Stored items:
*****

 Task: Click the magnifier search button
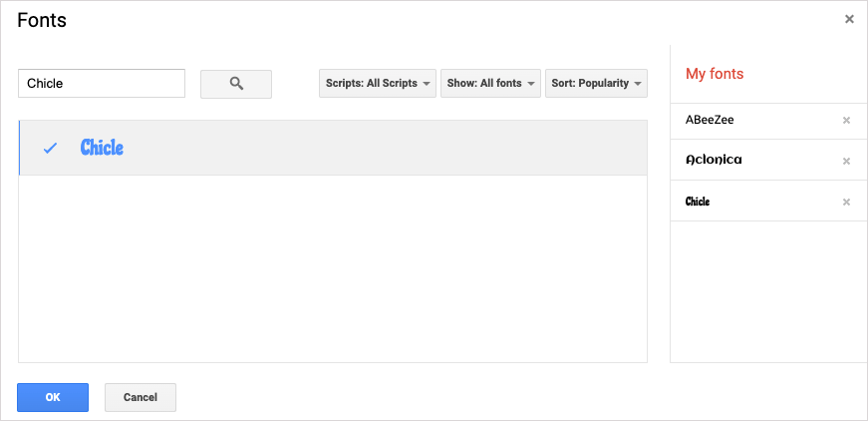click(236, 84)
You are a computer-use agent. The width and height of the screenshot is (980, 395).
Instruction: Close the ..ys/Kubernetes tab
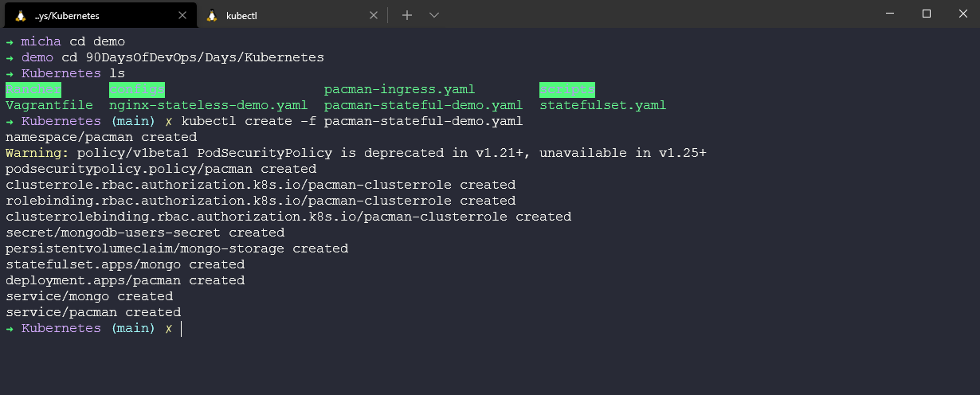pyautogui.click(x=182, y=15)
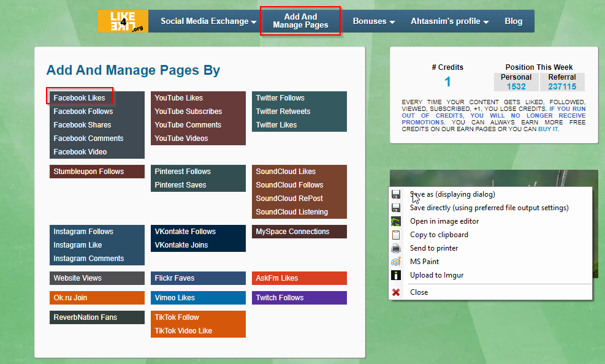Select the Twitch Follows button
605x364 pixels.
(x=280, y=298)
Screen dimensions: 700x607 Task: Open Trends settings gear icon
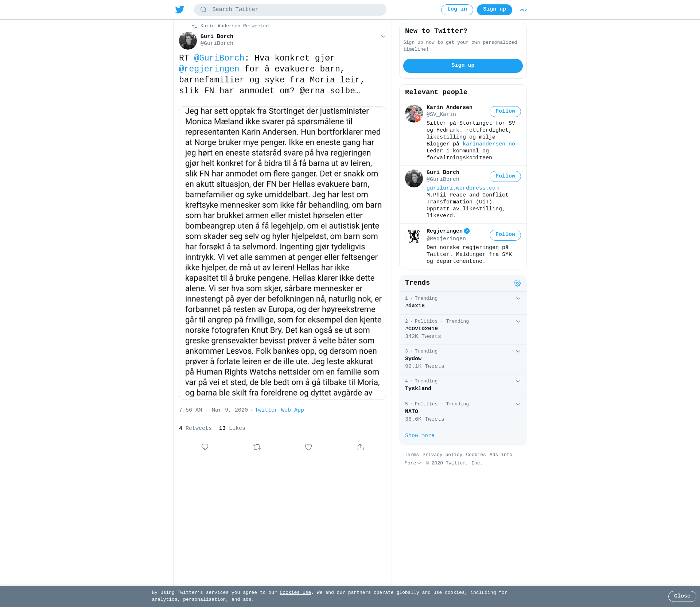[x=517, y=283]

*****

## YOUR INSTRUCTIONS:
Since the copy must contain no pictures, return only the text of the records, exactly as it stands.

## SOLUTION TO THIS EXERCISE:
 Task: Click the magnifier search button
click(236, 84)
You are a computer-use agent. The width and height of the screenshot is (980, 395).
Instruction: Close the ..ys/Kubernetes tab
pyautogui.click(x=182, y=15)
Select the Twitch Follows button
605x364 pixels.
(x=280, y=298)
Screen dimensions: 700x607 Task: Open Trends settings gear icon
[x=517, y=283]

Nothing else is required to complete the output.